Be careful what you automate
I recently had a rather funny experience with a large business’ chat bot. I knew pretty quickly, as most would, that it was a chatbot I was dealing with. Now, keep in mind that this business works on user experience through interactive displays and some very clever retail automation tools.
Here’s exactly how that went. I emailed them the previous day asking about a case study, and heard nothing back. The chatbot in this case was named Amy.
Amy: Got any questions? I’m happy to help.
Before we get started, what’s your name?
Me: Hey Amy. Jeff here. I sent a note yesterday looking for a case study on apparel retail applications.
Amy: Thanks Hey Amy. Jeff here.

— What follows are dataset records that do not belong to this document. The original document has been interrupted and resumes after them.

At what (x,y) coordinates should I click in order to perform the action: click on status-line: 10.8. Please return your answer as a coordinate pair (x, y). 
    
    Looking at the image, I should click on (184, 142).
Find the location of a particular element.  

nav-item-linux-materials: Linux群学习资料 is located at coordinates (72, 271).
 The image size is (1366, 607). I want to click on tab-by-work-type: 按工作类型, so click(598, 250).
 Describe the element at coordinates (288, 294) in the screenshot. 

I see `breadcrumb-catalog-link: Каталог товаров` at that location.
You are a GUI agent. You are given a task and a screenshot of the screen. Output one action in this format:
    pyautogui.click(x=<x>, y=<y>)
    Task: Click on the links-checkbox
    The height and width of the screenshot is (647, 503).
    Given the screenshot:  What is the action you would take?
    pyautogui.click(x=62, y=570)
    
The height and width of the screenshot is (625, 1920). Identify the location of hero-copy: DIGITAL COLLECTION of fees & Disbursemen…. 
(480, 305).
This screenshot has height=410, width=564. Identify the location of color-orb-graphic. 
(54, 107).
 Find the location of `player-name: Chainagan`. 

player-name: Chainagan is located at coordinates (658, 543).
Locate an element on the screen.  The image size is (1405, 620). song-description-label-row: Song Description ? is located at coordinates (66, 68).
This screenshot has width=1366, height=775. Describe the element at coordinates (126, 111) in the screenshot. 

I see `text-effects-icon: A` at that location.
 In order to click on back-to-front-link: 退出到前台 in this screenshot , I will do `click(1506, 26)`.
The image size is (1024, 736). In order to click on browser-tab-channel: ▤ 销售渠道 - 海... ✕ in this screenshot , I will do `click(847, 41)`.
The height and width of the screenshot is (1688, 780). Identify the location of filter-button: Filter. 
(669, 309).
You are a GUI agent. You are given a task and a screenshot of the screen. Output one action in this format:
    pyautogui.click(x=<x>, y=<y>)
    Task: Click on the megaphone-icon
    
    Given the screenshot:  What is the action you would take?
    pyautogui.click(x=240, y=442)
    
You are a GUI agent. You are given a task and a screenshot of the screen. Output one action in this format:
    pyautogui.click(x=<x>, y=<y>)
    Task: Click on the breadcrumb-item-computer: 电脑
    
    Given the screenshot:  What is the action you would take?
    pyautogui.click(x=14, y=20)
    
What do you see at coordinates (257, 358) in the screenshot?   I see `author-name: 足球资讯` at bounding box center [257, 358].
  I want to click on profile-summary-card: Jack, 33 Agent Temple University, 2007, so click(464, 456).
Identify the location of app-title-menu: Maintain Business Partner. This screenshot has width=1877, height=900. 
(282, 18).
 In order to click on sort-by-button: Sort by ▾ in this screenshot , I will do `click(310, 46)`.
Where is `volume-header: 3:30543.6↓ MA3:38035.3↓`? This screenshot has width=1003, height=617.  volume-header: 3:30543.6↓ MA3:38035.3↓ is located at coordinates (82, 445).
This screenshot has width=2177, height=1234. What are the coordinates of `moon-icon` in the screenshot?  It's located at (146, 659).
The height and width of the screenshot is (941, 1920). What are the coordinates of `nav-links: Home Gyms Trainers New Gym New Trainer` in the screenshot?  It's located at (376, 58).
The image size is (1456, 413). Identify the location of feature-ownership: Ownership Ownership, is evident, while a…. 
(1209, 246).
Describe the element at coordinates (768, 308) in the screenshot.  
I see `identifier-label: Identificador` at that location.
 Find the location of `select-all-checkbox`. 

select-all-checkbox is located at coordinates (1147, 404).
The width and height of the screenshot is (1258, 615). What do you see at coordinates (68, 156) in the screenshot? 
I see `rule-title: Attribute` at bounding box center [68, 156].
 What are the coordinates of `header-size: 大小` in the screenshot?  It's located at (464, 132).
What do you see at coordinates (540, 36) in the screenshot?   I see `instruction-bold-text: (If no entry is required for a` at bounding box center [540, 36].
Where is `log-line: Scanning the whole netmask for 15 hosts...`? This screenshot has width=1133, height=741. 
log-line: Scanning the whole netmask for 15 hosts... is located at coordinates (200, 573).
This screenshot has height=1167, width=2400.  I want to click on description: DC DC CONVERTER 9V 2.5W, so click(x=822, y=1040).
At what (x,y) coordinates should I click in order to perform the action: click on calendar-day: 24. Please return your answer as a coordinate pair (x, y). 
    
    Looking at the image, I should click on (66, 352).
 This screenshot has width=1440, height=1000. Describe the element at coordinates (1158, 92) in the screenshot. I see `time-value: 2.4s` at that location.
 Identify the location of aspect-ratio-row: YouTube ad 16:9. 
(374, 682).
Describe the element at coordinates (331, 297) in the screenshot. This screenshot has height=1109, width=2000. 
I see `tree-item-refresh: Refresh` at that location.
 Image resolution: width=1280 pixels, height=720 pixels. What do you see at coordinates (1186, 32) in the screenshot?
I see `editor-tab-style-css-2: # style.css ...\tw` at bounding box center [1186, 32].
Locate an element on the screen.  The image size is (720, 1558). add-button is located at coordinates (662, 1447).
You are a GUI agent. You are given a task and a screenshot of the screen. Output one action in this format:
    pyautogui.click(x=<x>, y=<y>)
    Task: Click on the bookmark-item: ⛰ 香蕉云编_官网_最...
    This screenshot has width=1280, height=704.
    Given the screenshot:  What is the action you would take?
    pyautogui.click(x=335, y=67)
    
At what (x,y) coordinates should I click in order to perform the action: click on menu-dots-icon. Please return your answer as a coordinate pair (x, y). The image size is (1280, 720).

I sent a note yesterday looking for a case study on apparel retail! Can I get your email address, in case we get disconnected.
Me: Hahaha ya it’s firstname.lastname@example.org
After this train wreck I was transferred to an actual human.
Marketing automation is a big topic. You can automate very simple things, like email autoresponder, or a bot asking that first question. If you’re going to automate deeper, you need to consider variables in responses. This snippet from my conversation clearly didn’t take into account that I’d answer the question, and try to fast-track the conversation because my time is also valuable.
Tip 1: Don’t assume your audience will only provide a simple response. Take into account every conceivable variable before publishing your responders.
So should you automate? Yes, if you need to, or if it provides value to the customer experience. However, if the point of the automation is to tee-up information to the human that’s sitting idly by, don’t do it. I had someone on the line immediately ready for me. I didn’t wait at all, which tells me the person was there ready to go.
Tip 2: Don’t automate something that doesn’t NEED it. People like to talk to people. Yes, there are exceptions to that rule, but I’ve never spoken to anyone that LOVES hitting a phone automation system. Chats are the same.
Bots are not intuitive. They might get there someday, however today they simply are not. Google is the closest company to having a bot set up that can be a convincing human and respond in a human manner, and demonstrated at the last I/O event where they had the Google Assistant book a haircut. That was impressive, however that is not the case for most businesses.
If bots can get to the point of being as intuitive as a person, be able to improvise and go off-script, they will be worth every penny the developer charges for them, and you should get one.
Until that time comes, automate CAREFULLY.